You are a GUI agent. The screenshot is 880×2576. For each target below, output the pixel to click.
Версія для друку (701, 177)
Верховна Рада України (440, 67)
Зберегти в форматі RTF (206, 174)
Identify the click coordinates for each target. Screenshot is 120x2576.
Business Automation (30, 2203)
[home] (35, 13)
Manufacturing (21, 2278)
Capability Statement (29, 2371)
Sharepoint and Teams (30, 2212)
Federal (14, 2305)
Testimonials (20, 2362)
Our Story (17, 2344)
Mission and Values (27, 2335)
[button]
§
*Description of the task*
Write out exactly, and only, each line from the one with "[home] (35, 13)" down to the last line of the records above.

*Written answer*
[home] (35, 13)
Manufacturing (21, 2278)
Capability Statement (29, 2371)
Sharepoint and Teams (30, 2212)
Federal (14, 2305)
Testimonials (20, 2362)
Our Story (17, 2344)
Mission and Values (27, 2335)
[button]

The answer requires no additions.